Task to carry out: Read through the data and count the lines that contain the string "computer"; give only the result.
===== Supplied entries =====
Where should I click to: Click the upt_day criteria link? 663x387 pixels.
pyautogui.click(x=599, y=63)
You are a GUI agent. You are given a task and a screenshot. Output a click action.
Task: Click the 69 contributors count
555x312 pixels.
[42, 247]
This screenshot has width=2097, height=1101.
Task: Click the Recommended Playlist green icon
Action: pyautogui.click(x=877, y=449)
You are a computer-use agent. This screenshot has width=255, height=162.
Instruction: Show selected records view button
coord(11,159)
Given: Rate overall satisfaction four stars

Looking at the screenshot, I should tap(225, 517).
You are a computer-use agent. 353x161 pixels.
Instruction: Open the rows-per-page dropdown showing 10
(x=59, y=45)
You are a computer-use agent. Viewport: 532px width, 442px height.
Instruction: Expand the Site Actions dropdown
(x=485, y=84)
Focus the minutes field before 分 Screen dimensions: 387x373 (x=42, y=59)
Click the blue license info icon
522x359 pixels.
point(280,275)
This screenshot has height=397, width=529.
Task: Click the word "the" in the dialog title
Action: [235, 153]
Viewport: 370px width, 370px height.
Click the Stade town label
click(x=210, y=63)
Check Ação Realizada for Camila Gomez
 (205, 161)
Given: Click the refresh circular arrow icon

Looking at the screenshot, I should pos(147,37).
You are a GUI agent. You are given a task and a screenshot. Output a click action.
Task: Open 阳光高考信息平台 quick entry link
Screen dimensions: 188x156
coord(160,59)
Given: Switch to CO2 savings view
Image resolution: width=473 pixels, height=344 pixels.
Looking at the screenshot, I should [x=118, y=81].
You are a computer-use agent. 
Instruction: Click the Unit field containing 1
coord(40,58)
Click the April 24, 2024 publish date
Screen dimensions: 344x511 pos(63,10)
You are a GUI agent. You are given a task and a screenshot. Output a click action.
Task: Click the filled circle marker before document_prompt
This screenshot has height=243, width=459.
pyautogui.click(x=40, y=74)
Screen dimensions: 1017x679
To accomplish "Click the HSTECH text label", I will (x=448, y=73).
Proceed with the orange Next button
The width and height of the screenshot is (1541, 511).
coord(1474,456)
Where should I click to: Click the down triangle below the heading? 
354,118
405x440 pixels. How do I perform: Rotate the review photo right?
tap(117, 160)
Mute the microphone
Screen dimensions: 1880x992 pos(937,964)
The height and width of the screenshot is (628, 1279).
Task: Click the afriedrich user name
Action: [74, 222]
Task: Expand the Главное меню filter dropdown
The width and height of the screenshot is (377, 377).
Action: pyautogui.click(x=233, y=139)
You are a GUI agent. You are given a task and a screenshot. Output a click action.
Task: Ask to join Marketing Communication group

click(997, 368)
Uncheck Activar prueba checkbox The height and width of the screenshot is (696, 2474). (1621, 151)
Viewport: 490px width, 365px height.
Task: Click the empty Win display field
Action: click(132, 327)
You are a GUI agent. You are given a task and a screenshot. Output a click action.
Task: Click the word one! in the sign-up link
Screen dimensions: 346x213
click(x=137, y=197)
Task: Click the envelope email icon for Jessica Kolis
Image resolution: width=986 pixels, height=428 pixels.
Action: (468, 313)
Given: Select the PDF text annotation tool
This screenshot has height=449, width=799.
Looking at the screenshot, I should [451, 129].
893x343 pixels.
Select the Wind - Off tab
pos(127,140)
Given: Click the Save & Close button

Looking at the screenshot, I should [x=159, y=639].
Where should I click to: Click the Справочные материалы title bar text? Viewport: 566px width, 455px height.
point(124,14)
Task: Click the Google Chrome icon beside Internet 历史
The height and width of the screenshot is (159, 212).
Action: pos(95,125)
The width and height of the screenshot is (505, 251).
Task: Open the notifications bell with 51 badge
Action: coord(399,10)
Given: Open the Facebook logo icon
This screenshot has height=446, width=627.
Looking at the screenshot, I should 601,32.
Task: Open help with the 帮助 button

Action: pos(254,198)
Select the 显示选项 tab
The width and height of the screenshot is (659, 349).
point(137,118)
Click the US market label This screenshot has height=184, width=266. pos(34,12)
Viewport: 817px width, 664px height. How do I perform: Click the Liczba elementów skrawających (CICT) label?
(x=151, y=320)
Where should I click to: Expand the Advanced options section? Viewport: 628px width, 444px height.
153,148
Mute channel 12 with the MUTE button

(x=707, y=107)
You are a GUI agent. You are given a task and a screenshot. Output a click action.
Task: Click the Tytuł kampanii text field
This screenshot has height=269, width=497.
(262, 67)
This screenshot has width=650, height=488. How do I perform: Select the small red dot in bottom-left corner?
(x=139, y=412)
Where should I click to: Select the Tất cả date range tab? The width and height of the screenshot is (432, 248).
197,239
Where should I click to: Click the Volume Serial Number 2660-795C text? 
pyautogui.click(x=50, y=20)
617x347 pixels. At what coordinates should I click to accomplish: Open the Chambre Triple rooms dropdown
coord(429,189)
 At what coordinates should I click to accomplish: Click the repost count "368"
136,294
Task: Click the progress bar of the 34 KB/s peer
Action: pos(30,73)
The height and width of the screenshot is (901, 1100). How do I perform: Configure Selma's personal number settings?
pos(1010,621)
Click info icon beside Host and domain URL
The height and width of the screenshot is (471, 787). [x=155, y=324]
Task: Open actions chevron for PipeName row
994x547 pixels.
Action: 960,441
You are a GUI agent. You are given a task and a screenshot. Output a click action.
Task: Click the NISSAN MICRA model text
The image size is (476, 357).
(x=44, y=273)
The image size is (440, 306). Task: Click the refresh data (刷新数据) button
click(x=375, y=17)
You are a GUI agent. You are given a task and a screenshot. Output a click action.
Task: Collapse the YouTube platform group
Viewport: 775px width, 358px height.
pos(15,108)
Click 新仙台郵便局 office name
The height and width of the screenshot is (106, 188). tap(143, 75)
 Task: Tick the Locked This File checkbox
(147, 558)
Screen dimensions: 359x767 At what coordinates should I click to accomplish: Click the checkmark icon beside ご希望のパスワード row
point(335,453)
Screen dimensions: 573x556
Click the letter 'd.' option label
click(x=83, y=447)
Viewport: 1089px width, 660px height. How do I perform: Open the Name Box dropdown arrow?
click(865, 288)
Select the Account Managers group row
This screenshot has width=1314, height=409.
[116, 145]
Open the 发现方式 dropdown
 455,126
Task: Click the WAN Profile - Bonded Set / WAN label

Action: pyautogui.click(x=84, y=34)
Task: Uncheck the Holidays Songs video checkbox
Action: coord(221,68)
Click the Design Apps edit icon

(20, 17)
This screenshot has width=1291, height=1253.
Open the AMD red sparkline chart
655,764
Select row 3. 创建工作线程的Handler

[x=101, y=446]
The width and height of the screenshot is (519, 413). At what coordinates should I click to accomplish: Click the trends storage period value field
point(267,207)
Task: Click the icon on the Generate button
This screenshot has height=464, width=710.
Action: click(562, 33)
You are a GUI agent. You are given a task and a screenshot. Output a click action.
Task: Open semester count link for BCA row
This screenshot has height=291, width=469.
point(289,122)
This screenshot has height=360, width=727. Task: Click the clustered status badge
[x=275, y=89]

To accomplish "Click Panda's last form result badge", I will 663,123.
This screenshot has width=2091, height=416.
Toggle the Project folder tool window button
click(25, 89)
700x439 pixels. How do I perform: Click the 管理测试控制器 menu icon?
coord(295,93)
=====
Answer to this exercise: 4